▸ **What you have to do**: Each line of the data below that carries the word "computer" needs to be copied.

Stored records

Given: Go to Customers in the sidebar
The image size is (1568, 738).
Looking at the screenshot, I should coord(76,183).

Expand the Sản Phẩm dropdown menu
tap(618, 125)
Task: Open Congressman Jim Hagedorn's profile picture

...

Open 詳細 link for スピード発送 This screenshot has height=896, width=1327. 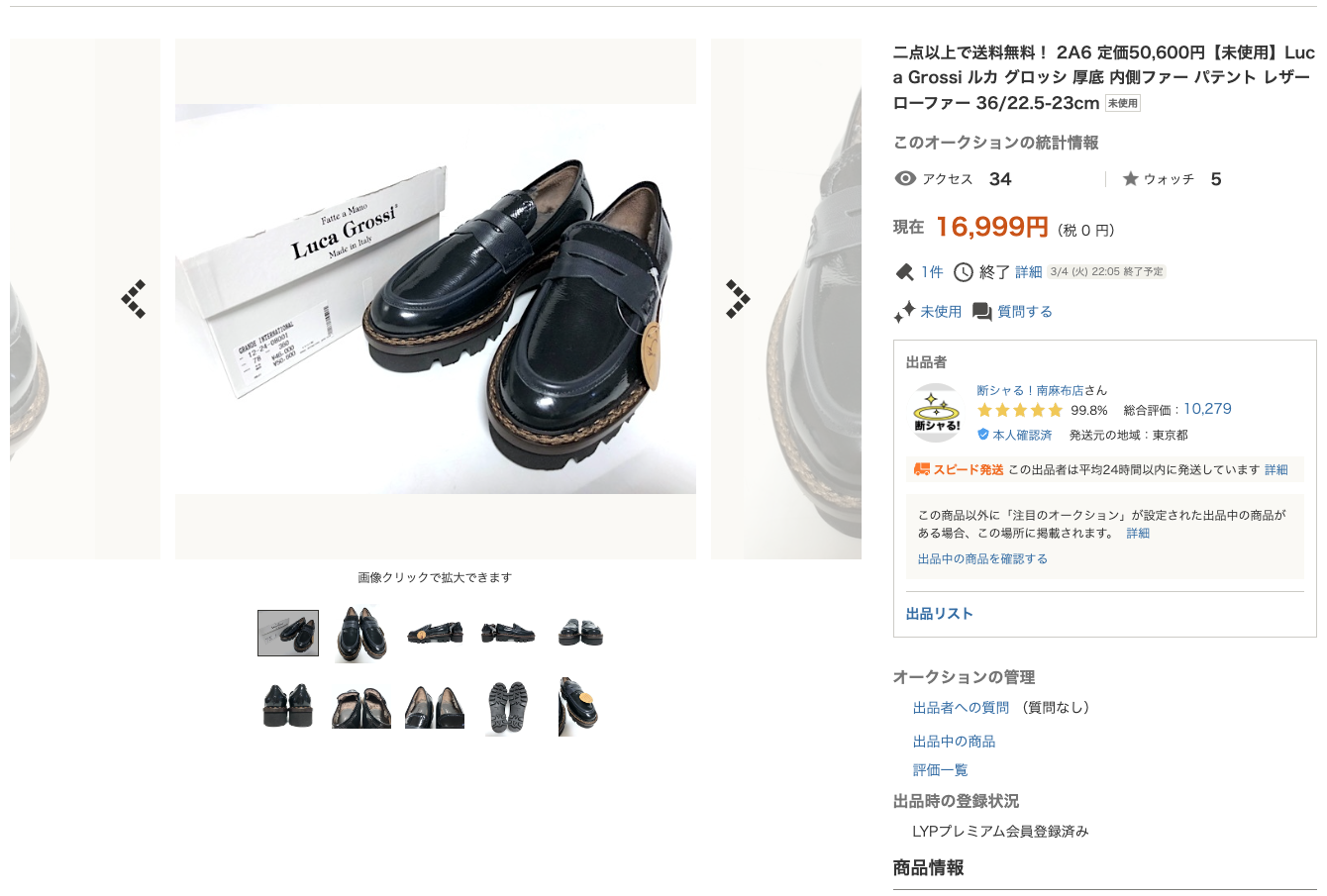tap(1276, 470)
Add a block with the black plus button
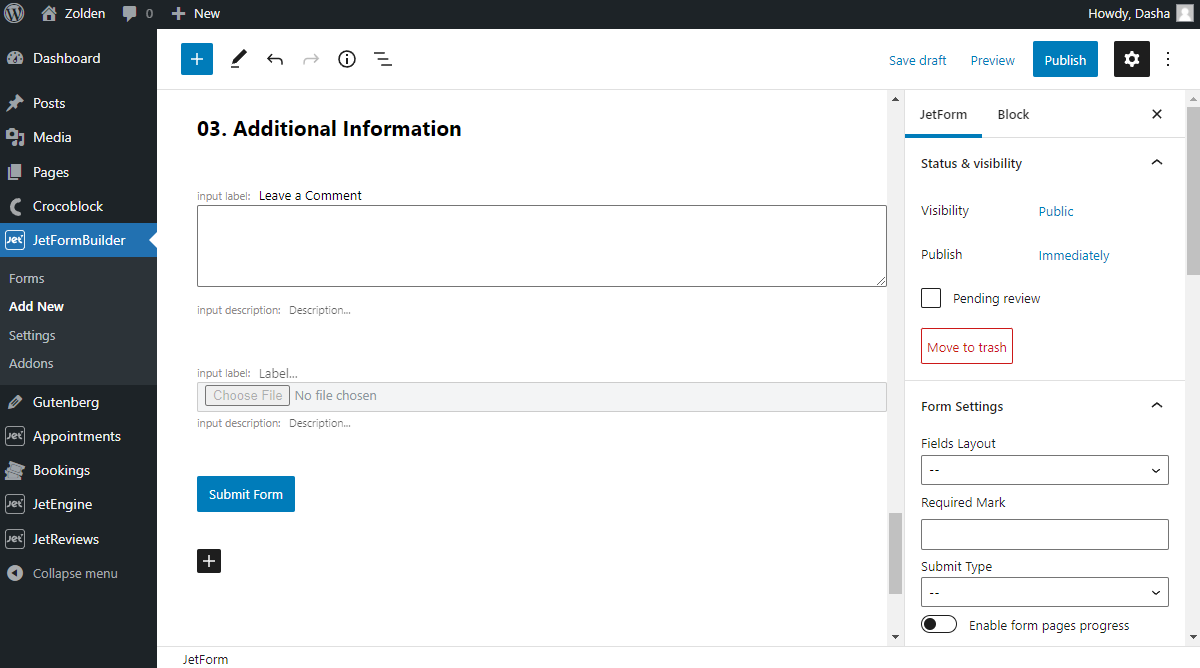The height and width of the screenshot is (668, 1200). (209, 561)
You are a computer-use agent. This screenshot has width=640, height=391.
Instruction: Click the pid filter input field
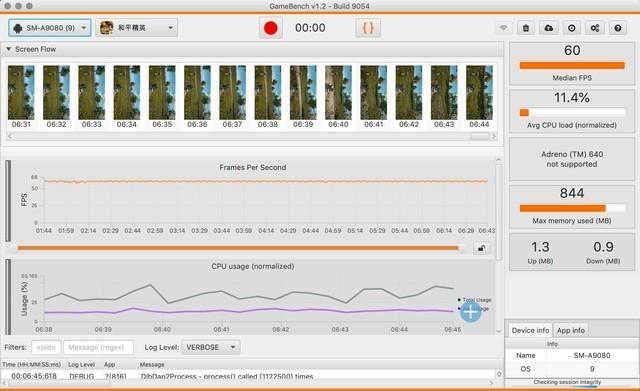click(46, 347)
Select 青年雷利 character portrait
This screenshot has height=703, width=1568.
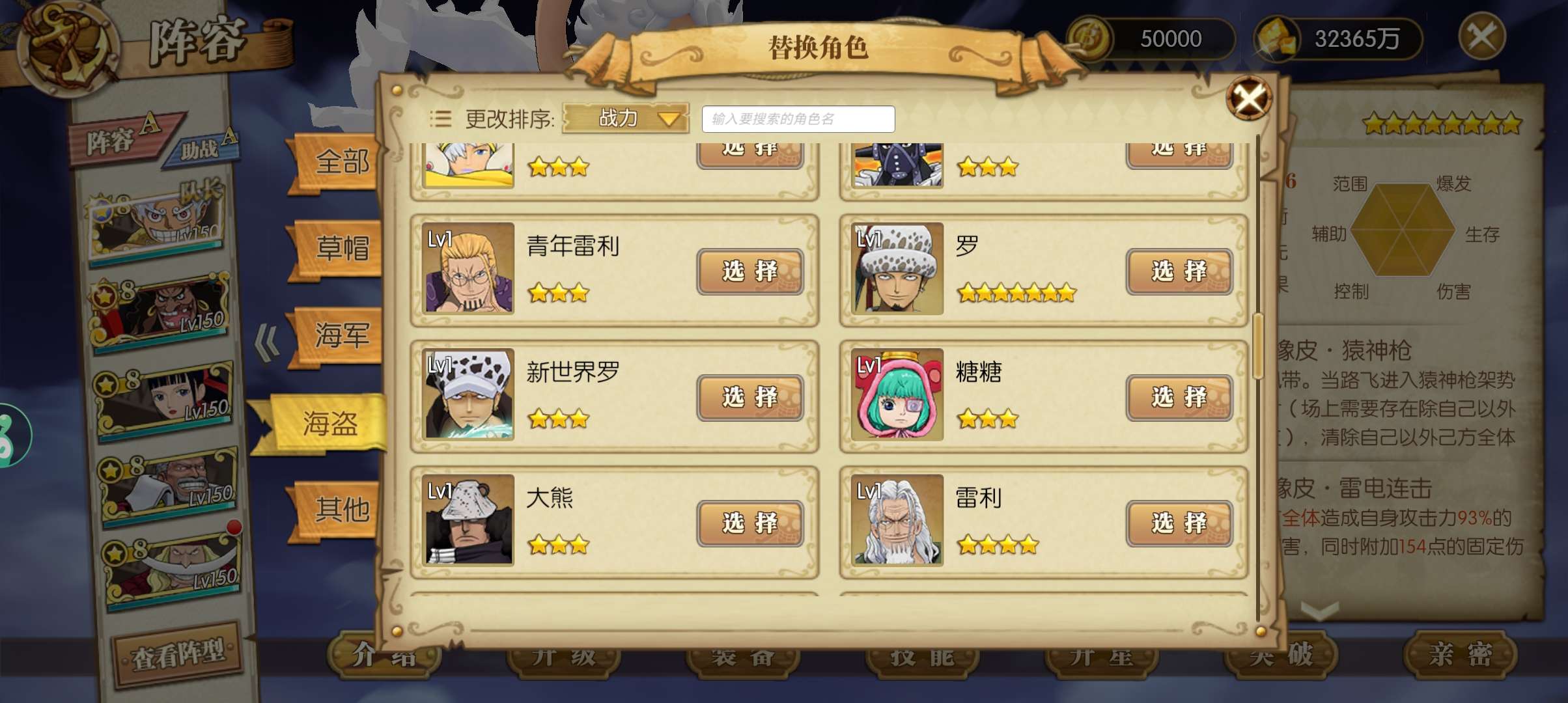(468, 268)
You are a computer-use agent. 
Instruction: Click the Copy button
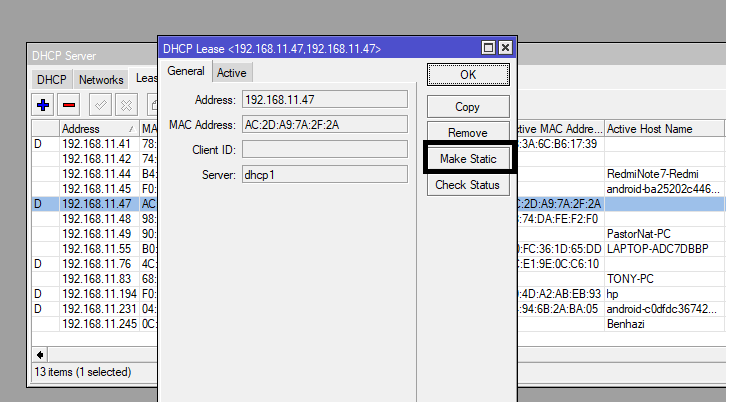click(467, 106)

▸ **Output of the exercise**:
You are a computer-use agent. This screenshot has width=640, height=391.
You are a computer-use agent. 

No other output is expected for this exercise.